Respiratory Distress Syndrome Clinical Trial
Official title:
Paracetamol Versus Ibuprofen for Patent Ductus Arteriosus Closure in Preterm Infants. A Prospective, Randomized, Controlled, Double Blind, Multicenter Clinical Trial.
Current pharmacological options to treat an hemodynamically significant PDA (HsPDA) in preterm infants are limited to non-selective cyclo-oxygenase (COX) inhibitors, indomethacin or ibuprofen. Recently paracetamol exposure has been reported to successful closure of PDA. Aim of this randomized double-blind controlled study is to compare the efficacy and the safety of standard PDA treatment ibuprofen versus paracetamol-experimental treatment . We hypothesize that paracetamol is more effective than ibuprofen in closing PDA, perhaps ameliorating the safety profile of the pharmacological treatment.
The objective of this trial is to compare the efficacy and safety of 2 therapeutic regimens
for PDA treatment in a population of preterm newborns of gestational age (GA) <31+6 weeks
with respiratory distress syndrome (RDS) and HsPDA:
- Group A: experimental boluses of paracetamol at 15 mg/Kg four time a day for three
consecutive days.
- Group B: standard boluses of ibuprofen at 10-5-5-mg/Kg/dose once a day for three
consecutive days.
The primary objective of the study is: to evaluate the efficacy of paracetamol versus
standard ibuprofen regimen, by comparing the rate of ductal closure after the first and
second course of pharmacological treatment. (PDA diagnosed by ECHO criteria)
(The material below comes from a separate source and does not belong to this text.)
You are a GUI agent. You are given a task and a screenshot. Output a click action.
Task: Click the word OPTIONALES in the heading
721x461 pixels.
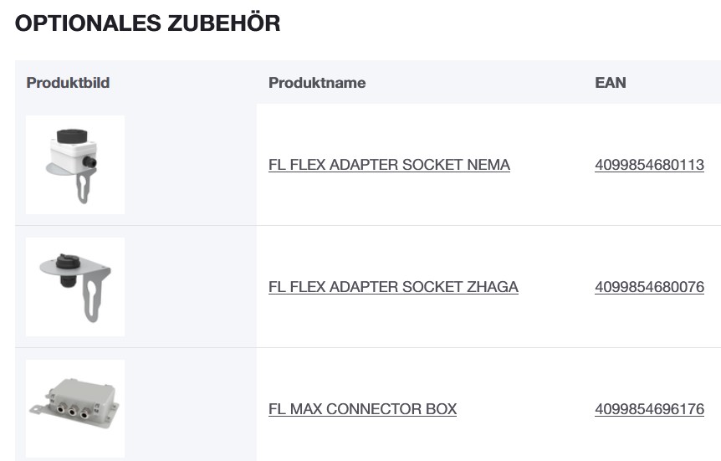click(79, 23)
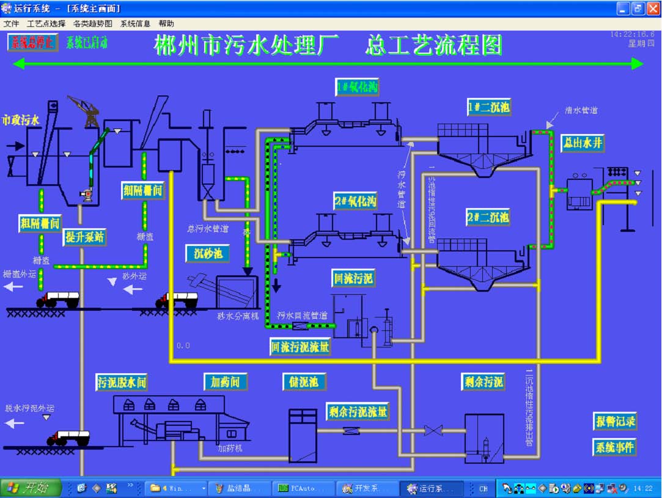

The secondary objective of the study is: to evaluate the safety of the above 2 therapeutic
regimens in term of incidence of transient renal impairment, intraventricular hemorrhage
(IVH) or other bleeding disorders, necrotizing enterocolitis (NEC) and isolated bowel
perforation (without signs of NEC), incidence of sign of liver toxicity.